— TASK ITEM —
In the preprint summaries below, what percentage of infected-vaccinated transplant recipients exceeded the minimally protective neutralization titer against Omicron?

— TEXT SECTION —
Content starts

Prior SARS-CoV2 infection in vaccinated solid organ transplant recipients induces potent neutralization responses against variants, including Omicron (preprint)

Factors affecting functional antibody responses in solid organ transplant recipients (SOTRs) to current SARS-CoV2 vaccines are not well understood. Here, we measured vaccine-induced neutralizing activities against the D614G-CoV2 baseline virus and eight variants, including Omicron, in a panel of CoV2 infected- (n=13) and uninfected- (n=63) vaccinated kidney and heart transplant recipients. In the CoV2 uninfected-vaccinated subset, only 19% and 35% of two and three-dose vaccinated recipients respectively possessed minimally protective neutralizing plasma antibody titers (IC50>1:50) against D614G. In contrast, all of the CoV2 infected-vaccinated SOTRs who received two vaccine doses possessed titers exceeding minimal protection; 12/13 exhibiting strong protection (IC50>1:600) against D614G with minimal increases provided by a third dose. Omicron was the most resistant variant: only 10% of CoV2 uninfected-vaccinated SOTRs reached the minimally protective neutralization titer, while 76% of CoV2 infected-vaccinated SOTRs exceeded this value. These results indicate that prior infection and vaccination can induce highly protective antibody responses in many SOTRs, and identify important factors (shorter time since transplantation, prednisone administration, and African American ethnicity) that limit these responses. Overall, these results suggest factors to consider in establishing optimum COVID-19 vaccination strategies in these cohorts.

Vaccination boosts protective responses and counters SARS-CoV-2-induced pathogenic memory B cells (preprint)

Given the rapid spread of severe acute respiratory syndrome coronavirus 2 (SARS-CoV-2) infection and the recent implementation of SARS-CoV-2 vaccination, we have much to learn about the duration of immune protection and the interface between the immune responses to infection and to vaccination. To address these questions, we monitored immune responses to SARS-CoV-2 infection in convalescent individuals over seven months and following mRNA vaccination. Spike Receptor-Binding-Domain (RBD)-specific circulating antibodies and plasma neutralizing activity generally decreased over time, whereas RBD-specific memory B cells persisted. Additionally, using antibody depletion techniques, we showed that the neutralizing activity of plasma specifically resides in the anti-RBD antibodies. More vigorous antibody and B cell responses to vaccination were observed in previously infected subjects relative to uninfected comparators, presumably due to immune priming by infection. SARS-CoV-2 infection also led to increased numbers of double negative B memory cells, which are described as a dysfunctional B cell subset. This effect was reversed by SARS-CoV-2 vaccination, providing a potential mechanistic explanation for the vaccination-induced reduction in symptoms in patients with "Long-COVID".

Content ends

— EXTRACTED INFORMATION —
Content starts

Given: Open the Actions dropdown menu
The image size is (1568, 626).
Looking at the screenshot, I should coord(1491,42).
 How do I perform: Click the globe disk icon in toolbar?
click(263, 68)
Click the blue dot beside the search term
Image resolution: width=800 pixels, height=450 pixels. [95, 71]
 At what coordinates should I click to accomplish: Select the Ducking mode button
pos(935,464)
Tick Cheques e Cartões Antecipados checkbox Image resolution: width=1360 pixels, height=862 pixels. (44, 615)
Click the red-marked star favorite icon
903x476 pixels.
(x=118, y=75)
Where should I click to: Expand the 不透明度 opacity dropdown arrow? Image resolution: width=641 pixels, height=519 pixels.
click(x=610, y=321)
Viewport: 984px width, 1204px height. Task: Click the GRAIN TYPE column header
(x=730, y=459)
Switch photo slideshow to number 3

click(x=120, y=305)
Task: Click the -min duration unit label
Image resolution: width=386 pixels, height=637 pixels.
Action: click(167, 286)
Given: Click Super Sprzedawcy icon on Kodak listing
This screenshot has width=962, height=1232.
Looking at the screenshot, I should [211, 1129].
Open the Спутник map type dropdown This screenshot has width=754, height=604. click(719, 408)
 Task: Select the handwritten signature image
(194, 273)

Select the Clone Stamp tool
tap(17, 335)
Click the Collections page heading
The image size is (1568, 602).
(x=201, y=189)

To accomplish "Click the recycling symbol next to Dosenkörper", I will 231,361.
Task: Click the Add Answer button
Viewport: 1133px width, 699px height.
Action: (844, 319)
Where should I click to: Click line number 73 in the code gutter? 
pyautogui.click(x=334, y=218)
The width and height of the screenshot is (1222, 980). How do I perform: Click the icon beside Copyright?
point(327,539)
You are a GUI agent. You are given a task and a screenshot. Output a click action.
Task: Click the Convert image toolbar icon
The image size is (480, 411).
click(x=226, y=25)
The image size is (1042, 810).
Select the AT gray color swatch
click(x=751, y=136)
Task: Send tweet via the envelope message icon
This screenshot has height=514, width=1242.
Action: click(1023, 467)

Content ends

— RESULT —
76%